Google検索AIが進化 Gemini 3とNano Banana Proを120地域で展開へ

2025年12月1日、米グーグルはGoogle検索のAIモードに最新モデル「Gemini 3」と画像生成特化の「Nano Banana Pro」を導入したと発表した。英語版を対象に約120の国と地域で提供を開始し、Google AI ProおよびUltraプラン契約者が利用できる。
Gemini 3とNano Banana Proが検索体験を刷新
今回導入された「Gemini 3」は、11月に発表された同社の最新大規模AIモデルで、推論性能が従来の「Gemini 2.5」から大幅に向上した点が特徴である。複雑な質問への応答精度が改善され、長文解析や意図理解における一貫性も強化されている。主要ベンチマーク(※)でも顕著な伸びを示し、生成型検索の基盤として位置づけられる。
一方の「Nano Banana Pro」は、Gemini 3 Proをベースにした画像生成モデルで、テキスト描画の正確性や構造理解が向上した。これにより、検索結果に画像生成を組み合わせた回答を自然な形で提示できるようになった。
グーグルは、今回の2モデルの導入によって、検索体験が「探す」から「生成される」プロセスへ移行すると説明する。英語版のみではあるものの、約120地域での提供により、生成AI検索の利用規模は今後さらに拡大すると見られる。
※ベンチマーク(※):AIの性能を客観的に評価するための指標。言語理解、推論、速度など複数項目から総合評価する。
生成AI検索がもたらす利便性とリスク、そして競争の行方
Gemini 3の投入は、検索の生産性を大幅に引き上げる可能性がある。

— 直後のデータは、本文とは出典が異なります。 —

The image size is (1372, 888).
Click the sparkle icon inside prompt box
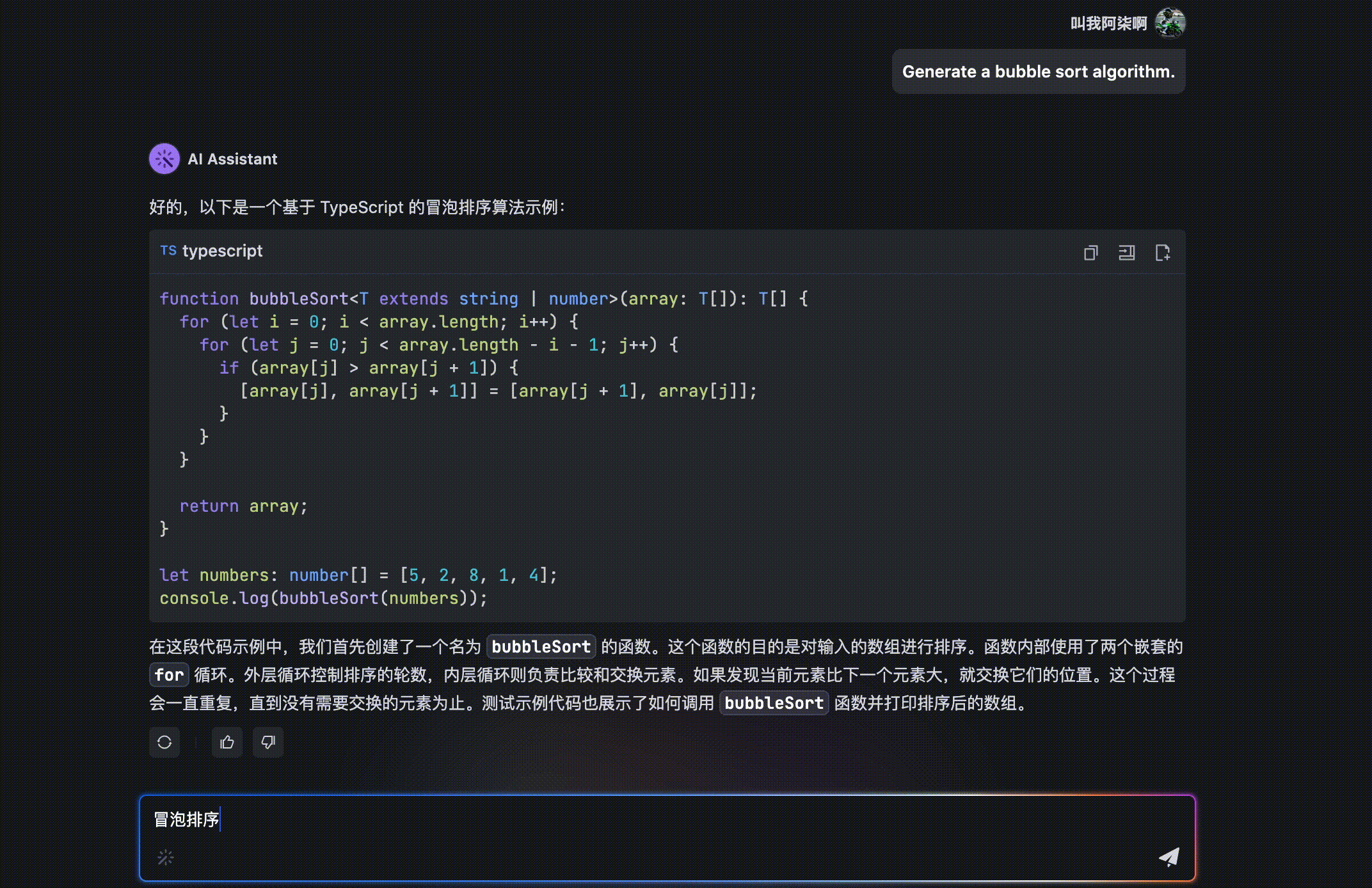coord(166,857)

特に、複雑な問いに対する応答の精度や一貫性が向上した点は、ビジネス調査や企画づくりにおける“情報取得コスト”の削減に寄与するとみられる。
画像生成を含む検索との一体化も、視覚的理解を重視する分野で価値を発揮する可能性がある。多様な情報が自然言語ベースで統合されることで、新しい調査スタイルが一般化する展望も見えてきた。
ただし、利便性の裏側では注意すべき課題も残る。
生成AIの回答は即時性と説得力が高いため、誤情報が混在した際に事実として拡散されるリスクがある。
また、出力の根拠が不透明なまま利用が広がれば、検索の信頼性が揺らぎかねない。特に、訓練データの扱いや著作権処理は透明性が求められる領域とされている。
さらに、生成型検索の普及は検索ビジネスのモデルにも変化を促す可能性がある。
リンク表示を前提とした広告モデルから回答生成型へ重心が移ることで、企業やメディアへの流入経路も変わるかもしれない。
各国のAI規制との整合性も課題になりつつあり、EUをはじめ説明責任を重視する地域では、より厳格な基準が求められるとみられる。
生成AI検索の本格普及は新たな競争を加速させると予想され、透明性の確保と安全な運用体制が、今後の優位性を左右する鍵になるだろう。